Word and element location data —

-.-.-

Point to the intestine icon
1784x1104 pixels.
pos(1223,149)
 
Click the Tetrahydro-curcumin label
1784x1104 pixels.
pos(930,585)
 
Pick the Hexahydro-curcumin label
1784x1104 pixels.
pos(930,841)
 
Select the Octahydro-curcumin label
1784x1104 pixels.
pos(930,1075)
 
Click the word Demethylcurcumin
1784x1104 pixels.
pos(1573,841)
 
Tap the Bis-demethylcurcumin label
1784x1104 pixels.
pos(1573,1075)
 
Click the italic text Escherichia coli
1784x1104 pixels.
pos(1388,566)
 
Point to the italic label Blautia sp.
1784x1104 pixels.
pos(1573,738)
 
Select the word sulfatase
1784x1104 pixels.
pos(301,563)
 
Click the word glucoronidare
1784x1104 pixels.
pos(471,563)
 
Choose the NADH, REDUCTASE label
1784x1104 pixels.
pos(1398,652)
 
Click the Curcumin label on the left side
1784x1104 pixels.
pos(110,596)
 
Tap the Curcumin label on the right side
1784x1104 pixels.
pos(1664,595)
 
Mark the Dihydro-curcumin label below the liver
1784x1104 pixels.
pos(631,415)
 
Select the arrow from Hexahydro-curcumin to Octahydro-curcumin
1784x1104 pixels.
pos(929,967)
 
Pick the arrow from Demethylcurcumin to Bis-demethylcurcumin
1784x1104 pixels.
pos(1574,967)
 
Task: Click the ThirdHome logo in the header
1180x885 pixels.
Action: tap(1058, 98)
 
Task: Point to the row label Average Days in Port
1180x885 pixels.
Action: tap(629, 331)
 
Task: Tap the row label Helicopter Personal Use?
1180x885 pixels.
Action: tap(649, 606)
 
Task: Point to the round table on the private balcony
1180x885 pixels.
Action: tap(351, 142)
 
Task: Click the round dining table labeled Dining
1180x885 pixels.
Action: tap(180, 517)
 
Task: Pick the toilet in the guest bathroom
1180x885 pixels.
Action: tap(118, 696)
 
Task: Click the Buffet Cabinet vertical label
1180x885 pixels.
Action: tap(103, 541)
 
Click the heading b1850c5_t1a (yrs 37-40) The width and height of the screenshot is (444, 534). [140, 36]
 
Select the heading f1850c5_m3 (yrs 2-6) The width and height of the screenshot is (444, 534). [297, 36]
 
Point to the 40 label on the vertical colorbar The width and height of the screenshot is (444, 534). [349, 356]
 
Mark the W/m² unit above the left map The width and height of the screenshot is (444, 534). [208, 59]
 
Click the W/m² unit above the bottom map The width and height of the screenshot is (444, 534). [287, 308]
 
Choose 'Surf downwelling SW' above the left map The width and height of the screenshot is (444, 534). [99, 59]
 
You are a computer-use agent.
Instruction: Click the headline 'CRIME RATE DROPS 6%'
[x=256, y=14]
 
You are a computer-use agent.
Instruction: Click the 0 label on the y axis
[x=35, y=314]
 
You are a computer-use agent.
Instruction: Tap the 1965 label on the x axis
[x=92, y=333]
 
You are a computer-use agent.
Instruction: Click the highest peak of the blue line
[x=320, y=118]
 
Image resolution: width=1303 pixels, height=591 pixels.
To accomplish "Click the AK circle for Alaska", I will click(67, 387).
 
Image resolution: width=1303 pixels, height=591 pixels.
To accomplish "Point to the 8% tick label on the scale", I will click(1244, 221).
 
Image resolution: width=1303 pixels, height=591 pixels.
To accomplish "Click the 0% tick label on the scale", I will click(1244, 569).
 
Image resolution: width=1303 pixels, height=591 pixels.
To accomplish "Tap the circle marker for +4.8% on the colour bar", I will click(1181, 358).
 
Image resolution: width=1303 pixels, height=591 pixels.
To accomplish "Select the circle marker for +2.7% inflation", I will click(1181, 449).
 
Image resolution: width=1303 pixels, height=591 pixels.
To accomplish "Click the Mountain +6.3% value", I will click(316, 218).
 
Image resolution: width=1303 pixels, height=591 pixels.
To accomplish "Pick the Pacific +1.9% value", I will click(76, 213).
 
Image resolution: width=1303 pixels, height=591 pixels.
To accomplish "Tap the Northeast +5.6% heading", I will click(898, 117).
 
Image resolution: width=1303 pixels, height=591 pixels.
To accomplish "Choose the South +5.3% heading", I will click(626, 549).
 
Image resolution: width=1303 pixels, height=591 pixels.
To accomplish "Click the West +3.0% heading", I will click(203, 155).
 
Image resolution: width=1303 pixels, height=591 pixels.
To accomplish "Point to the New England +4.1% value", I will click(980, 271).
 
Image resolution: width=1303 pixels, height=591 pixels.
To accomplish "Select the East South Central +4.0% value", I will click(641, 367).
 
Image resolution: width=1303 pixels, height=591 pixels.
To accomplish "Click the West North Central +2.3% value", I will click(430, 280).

-.-.-

WHAT TO PRODUCE —
Can you rewrite all the items above, changing "balcony" to "terrace" and keeping everything else the same?

ANSWER TO THIS TASK —
Point to the intestine icon
1784x1104 pixels.
pos(1223,149)
 
Click the Tetrahydro-curcumin label
1784x1104 pixels.
pos(930,585)
 
Pick the Hexahydro-curcumin label
1784x1104 pixels.
pos(930,841)
 
Select the Octahydro-curcumin label
1784x1104 pixels.
pos(930,1075)
 
Click the word Demethylcurcumin
1784x1104 pixels.
pos(1573,841)
 
Tap the Bis-demethylcurcumin label
1784x1104 pixels.
pos(1573,1075)
 
Click the italic text Escherichia coli
1784x1104 pixels.
pos(1388,566)
 
Point to the italic label Blautia sp.
1784x1104 pixels.
pos(1573,738)
 
Select the word sulfatase
1784x1104 pixels.
pos(301,563)
 
Click the word glucoronidare
1784x1104 pixels.
pos(471,563)
 
Choose the NADH, REDUCTASE label
1784x1104 pixels.
pos(1398,652)
 
Click the Curcumin label on the left side
1784x1104 pixels.
pos(110,596)
 
Tap the Curcumin label on the right side
1784x1104 pixels.
pos(1664,595)
 
Mark the Dihydro-curcumin label below the liver
1784x1104 pixels.
pos(631,415)
 
Select the arrow from Hexahydro-curcumin to Octahydro-curcumin
1784x1104 pixels.
pos(929,967)
 
Pick the arrow from Demethylcurcumin to Bis-demethylcurcumin
1784x1104 pixels.
pos(1574,967)
 
Task: Click the ThirdHome logo in the header
1180x885 pixels.
Action: tap(1058, 98)
 
Task: Point to the row label Average Days in Port
1180x885 pixels.
Action: tap(629, 331)
 
Task: Tap the row label Helicopter Personal Use?
1180x885 pixels.
Action: tap(649, 606)
 
Task: Point to the round table on the private terrace
1180x885 pixels.
Action: tap(351, 142)
 
Task: Click the round dining table labeled Dining
1180x885 pixels.
Action: tap(180, 517)
 
Task: Pick the toilet in the guest bathroom
1180x885 pixels.
Action: tap(118, 696)
 
Task: Click the Buffet Cabinet vertical label
1180x885 pixels.
Action: tap(103, 541)
 
Click the heading b1850c5_t1a (yrs 37-40) The width and height of the screenshot is (444, 534). [140, 36]
 
Select the heading f1850c5_m3 (yrs 2-6) The width and height of the screenshot is (444, 534). [297, 36]
 
Point to the 40 label on the vertical colorbar The width and height of the screenshot is (444, 534). [349, 356]
 
Mark the W/m² unit above the left map The width and height of the screenshot is (444, 534). [208, 59]
 
Click the W/m² unit above the bottom map The width and height of the screenshot is (444, 534). [287, 308]
 
Choose 'Surf downwelling SW' above the left map The width and height of the screenshot is (444, 534). [99, 59]
 
You are a computer-use agent.
Instruction: Click the headline 'CRIME RATE DROPS 6%'
[x=256, y=14]
 
You are a computer-use agent.
Instruction: Click the 0 label on the y axis
[x=35, y=314]
 
You are a computer-use agent.
Instruction: Tap the 1965 label on the x axis
[x=92, y=333]
 
You are a computer-use agent.
Instruction: Click the highest peak of the blue line
[x=320, y=118]
 
Image resolution: width=1303 pixels, height=591 pixels.
To accomplish "Click the AK circle for Alaska", I will click(67, 387).
 
Image resolution: width=1303 pixels, height=591 pixels.
To accomplish "Point to the 8% tick label on the scale", I will click(1244, 221).
 
Image resolution: width=1303 pixels, height=591 pixels.
To accomplish "Click the 0% tick label on the scale", I will click(1244, 569).
 
Image resolution: width=1303 pixels, height=591 pixels.
To accomplish "Tap the circle marker for +4.8% on the colour bar", I will click(1181, 358).
 
Image resolution: width=1303 pixels, height=591 pixels.
To accomplish "Select the circle marker for +2.7% inflation", I will click(1181, 449).
 
Image resolution: width=1303 pixels, height=591 pixels.
To accomplish "Click the Mountain +6.3% value", I will click(316, 218).
 
Image resolution: width=1303 pixels, height=591 pixels.
To accomplish "Pick the Pacific +1.9% value", I will click(76, 213).
 
Image resolution: width=1303 pixels, height=591 pixels.
To accomplish "Tap the Northeast +5.6% heading", I will click(898, 117).
 
Image resolution: width=1303 pixels, height=591 pixels.
To accomplish "Choose the South +5.3% heading", I will click(626, 549).
 
Image resolution: width=1303 pixels, height=591 pixels.
To accomplish "Click the West +3.0% heading", I will click(203, 155).
 
Image resolution: width=1303 pixels, height=591 pixels.
To accomplish "Point to the New England +4.1% value", I will click(980, 271).
 
Image resolution: width=1303 pixels, height=591 pixels.
To accomplish "Select the East South Central +4.0% value", I will click(641, 367).
 
Image resolution: width=1303 pixels, height=591 pixels.
To accomplish "Click the West North Central +2.3% value", I will click(430, 280).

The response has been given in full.